AzureDeveloper

Jupyter for Azure机器学习五天入门 - Day5 了解什么是Azure Machine Learning Pipeline

分类: Azure机器学习 ◆ 标签: #Azure #人工智能 #机器学习 #AutoML ◆ 发布于: 2023-06-11 21:56:49

我们前一天简要的介绍了什么是AutoML，同时也是用jupyter体验了一下AutoML, 本章我们学习什么是Azure Machine Learning Pipeline。

Azure有提供很多种pipeline, 一共有Azure pipeline, Azure Machine Learning Pipeline以及Azure Data Factory Pipeline, 这三种pipeline各有自己的标准目标，例如Azure Machine Learning是目标是从数据到模型，Azure Data factory pipeline目标是数据到数据等等。那么Azure Machine Learning pipeline是指专门针对于Azure机器学习的一个工作流，工作流包括很多个子任务，每个子任务都封装了为了完整机器学习的各种要素：

数据处理，例如下载，载入，转为等处理数据的基本流程
训练相关的配置，例如参数设定，日志等等。
训练模型或者模型评估。
部署模型，包括部署，评估，缩放等等。

我们今天用一个简单的例子来说明Azure Machine Learning pipeline如何处理数据，如何组测模型，最后如何部署模型，然后发布pipeline, 然后通过rest api重新触发这些pipeline, 达到重新训练模型的目的。

本章的代码实例可以从如下的位置找到：https://github.com/hylinux/azure-demo/blob/main/azure-machine-learning/jupyter-5-days/Day-5.ipynb

环境的准备

还是和之前一样，我们需要准备开发环境，如果你目前还没有准备一个适合开发的环境，请仔细参考之前的文章，然后请激活一个conda环境，然后通过命令

jupyter notebook

启用jupyter notebook

链接workspace

通过如下的代码链接workspace:

from azureml.core import Workspace
ws = Workspace.from_config()

创建`DataStore`

请注意我们这里的例子是使用Azure global的开放的Azure Storage account, 因此如果你有Azure global的订阅还是建议使用Azure global的订阅比较好。

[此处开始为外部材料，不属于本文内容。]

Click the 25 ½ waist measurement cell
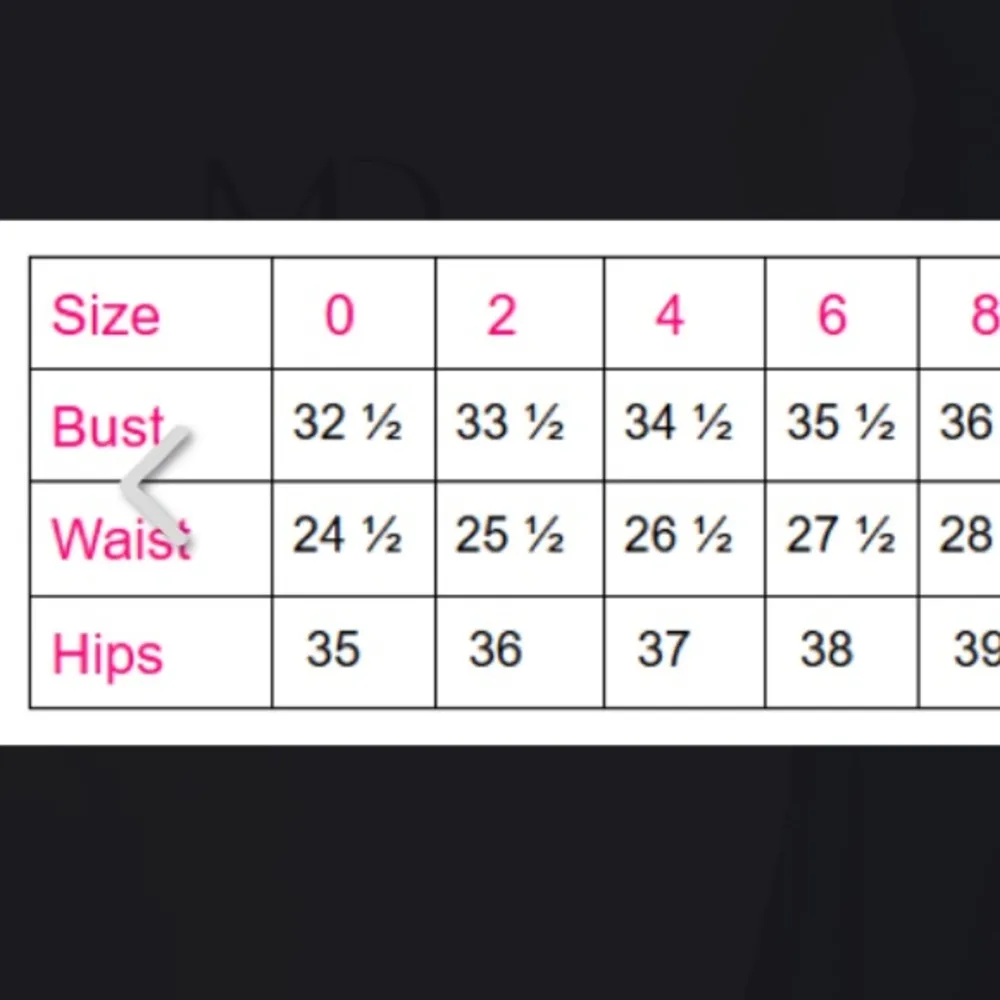Viewport: 1000px width, 1000px height. click(x=510, y=537)
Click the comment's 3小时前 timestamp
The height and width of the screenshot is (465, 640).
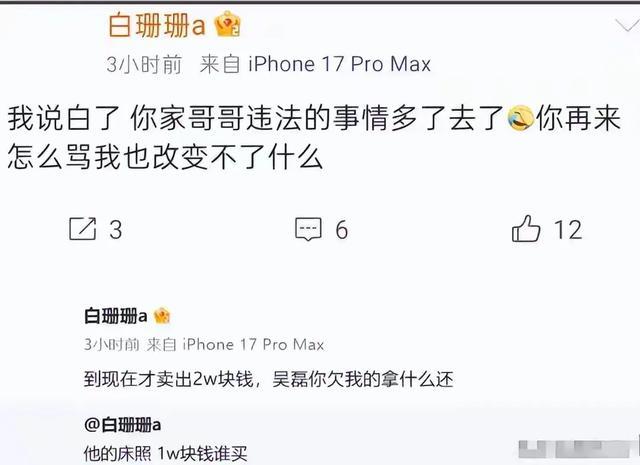[111, 345]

from azureml.core.datastore import Datastore

batchscore_blob = Datastore.register_azure_blob_container(ws, 
                      datastore_name="images_datastore", 
                      container_name="sampledata", 
                      account_name="pipelinedata", 
                      overwrite=True)

def_data_store = ws.get_default_datastore()

创建`DataSet`对象引用数据

有了datastore之后，如果我们想要引用数据，我们需要使用DataSet

from azureml.core.dataset import Dataset
from azureml.data import OutputFileDatasetConfig

input_images = Dataset.File.from_files((batchscore_blob, "batchscoring/images/"))
label_ds = Dataset.File.from_files((batchscore_blob, "batchscoring/labels/"))
output_dir = OutputFileDatasetConfig(name="scores")

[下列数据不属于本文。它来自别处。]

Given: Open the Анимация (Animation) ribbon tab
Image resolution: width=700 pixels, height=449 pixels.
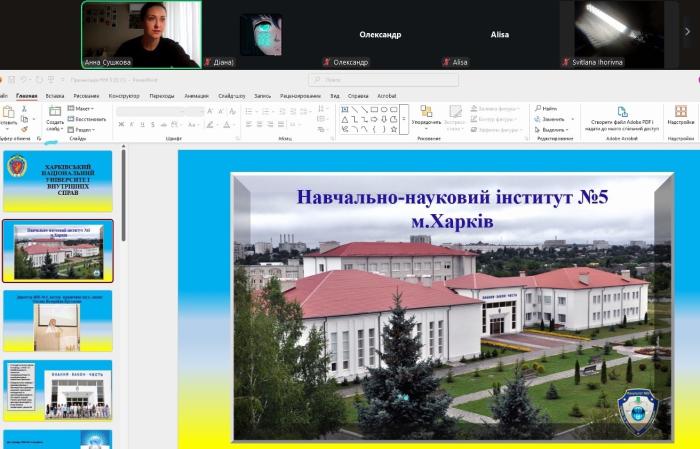Looking at the screenshot, I should pos(196,96).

创建该dataset之后，将该dataset注册到workspace以后还是继续使用该dataset

input_images = input_images.register(workspace = ws, name = "input_images")
label_ds = label_ds.register(workspace = ws, name = "label_ds")

注册模型到workspace

我们这个例子中使用已经训练好的模型，因此我们无需再进行训练，因此我们只需要下载该模型，然后注册到workspace中。

import os
import tarfile
import urllib.request

if not os.path.isdir("models"):
    os.mkdir("models")
    
response = urllib.request.urlretrieve("http://download.tensorflow.org/models/inception_v3_2016_08_28.tar.gz", "model.tar.gz")
tar = tarfile.open("model.tar.gz", "r:gz")
tar.extractall("models")

注册到workspace

from azureml.core.model import Model
 
model = Model.register(model_path="models/inception_v3.ckpt",
                       model_name="inception",
                       tags={"pretrained": "inception"},
                       description="Imagenet trained tensorflow inception",
                       workspace=ws)

创建或者附着`compute instance`

Azure machine learning pipeline不能在本地运行的，必须要运行在云资源或者是远程的计算资源上，因此必须有一个compute instance

from azureml.core.compute import AmlCompute, ComputeTarget
from azureml.exceptions import ComputeTargetException
compute_name = "cpu-cluster"

# checks to see if compute target already exists in workspace, else create it
try:
    compute_target = ComputeTarget(workspace=ws, name=compute_name)
except ComputeTargetException:
    config = AmlCompute.provisioning_configuration(vm_size="Standard_D2_v2",
                                                   vm_priority="lowpriority", 
                                                   min_nodes=0, 
                                                   max_nodes=1)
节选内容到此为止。